— ABOUT THIS TASK —
Without adding or dropping anything, copy the entries below.

***** EXERCISE INPUT

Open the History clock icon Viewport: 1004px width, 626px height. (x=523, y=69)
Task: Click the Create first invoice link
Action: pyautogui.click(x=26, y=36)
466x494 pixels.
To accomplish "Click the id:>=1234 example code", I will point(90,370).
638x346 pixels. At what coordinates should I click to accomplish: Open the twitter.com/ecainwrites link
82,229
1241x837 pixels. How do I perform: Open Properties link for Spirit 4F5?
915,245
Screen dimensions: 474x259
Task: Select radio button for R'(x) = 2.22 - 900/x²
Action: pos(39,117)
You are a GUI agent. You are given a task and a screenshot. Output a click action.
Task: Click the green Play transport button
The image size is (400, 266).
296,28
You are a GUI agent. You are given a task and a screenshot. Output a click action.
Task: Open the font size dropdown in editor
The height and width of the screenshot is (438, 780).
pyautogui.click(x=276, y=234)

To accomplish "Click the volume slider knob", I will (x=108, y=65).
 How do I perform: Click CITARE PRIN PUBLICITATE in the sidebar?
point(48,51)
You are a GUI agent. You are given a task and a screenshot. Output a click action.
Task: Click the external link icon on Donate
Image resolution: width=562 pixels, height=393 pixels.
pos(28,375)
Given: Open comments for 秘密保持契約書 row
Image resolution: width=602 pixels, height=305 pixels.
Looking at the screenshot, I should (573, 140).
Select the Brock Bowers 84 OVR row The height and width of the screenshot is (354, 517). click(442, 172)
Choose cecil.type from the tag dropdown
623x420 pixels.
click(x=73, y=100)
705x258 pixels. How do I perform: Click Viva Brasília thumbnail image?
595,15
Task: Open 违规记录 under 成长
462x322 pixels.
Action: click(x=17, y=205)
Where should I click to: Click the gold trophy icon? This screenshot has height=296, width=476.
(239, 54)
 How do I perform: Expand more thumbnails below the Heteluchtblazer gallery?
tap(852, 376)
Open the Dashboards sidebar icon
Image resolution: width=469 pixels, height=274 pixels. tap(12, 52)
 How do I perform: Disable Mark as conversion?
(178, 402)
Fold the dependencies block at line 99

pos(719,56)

**********

— RESPONSE —
Open the History clock icon Viewport: 1004px width, 626px height. (x=523, y=69)
Task: Click the Create first invoice link
Action: pyautogui.click(x=26, y=36)
466x494 pixels.
To accomplish "Click the id:>=1234 example code", I will point(90,370).
638x346 pixels. At what coordinates should I click to accomplish: Open the twitter.com/ecainwrites link
82,229
1241x837 pixels. How do I perform: Open Properties link for Spirit 4F5?
915,245
Screen dimensions: 474x259
Task: Select radio button for R'(x) = 2.22 - 900/x²
Action: pos(39,117)
You are a GUI agent. You are given a task and a screenshot. Output a click action.
Task: Click the green Play transport button
The image size is (400, 266).
296,28
You are a GUI agent. You are given a task and a screenshot. Output a click action.
Task: Open the font size dropdown in editor
The height and width of the screenshot is (438, 780).
pyautogui.click(x=276, y=234)

To accomplish "Click the volume slider knob", I will (x=108, y=65).
 How do I perform: Click CITARE PRIN PUBLICITATE in the sidebar?
point(48,51)
You are a GUI agent. You are given a task and a screenshot. Output a click action.
Task: Click the external link icon on Donate
Image resolution: width=562 pixels, height=393 pixels.
pos(28,375)
Given: Open comments for 秘密保持契約書 row
Image resolution: width=602 pixels, height=305 pixels.
Looking at the screenshot, I should (573, 140).
Select the Brock Bowers 84 OVR row The height and width of the screenshot is (354, 517). click(442, 172)
Choose cecil.type from the tag dropdown
623x420 pixels.
click(x=73, y=100)
705x258 pixels. How do I perform: Click Viva Brasília thumbnail image?
595,15
Task: Open 违规记录 under 成长
462x322 pixels.
Action: click(x=17, y=205)
Where should I click to: Click the gold trophy icon? This screenshot has height=296, width=476.
(239, 54)
 How do I perform: Expand more thumbnails below the Heteluchtblazer gallery?
tap(852, 376)
Open the Dashboards sidebar icon
Image resolution: width=469 pixels, height=274 pixels. tap(12, 52)
 How do I perform: Disable Mark as conversion?
(178, 402)
Fold the dependencies block at line 99

pos(719,56)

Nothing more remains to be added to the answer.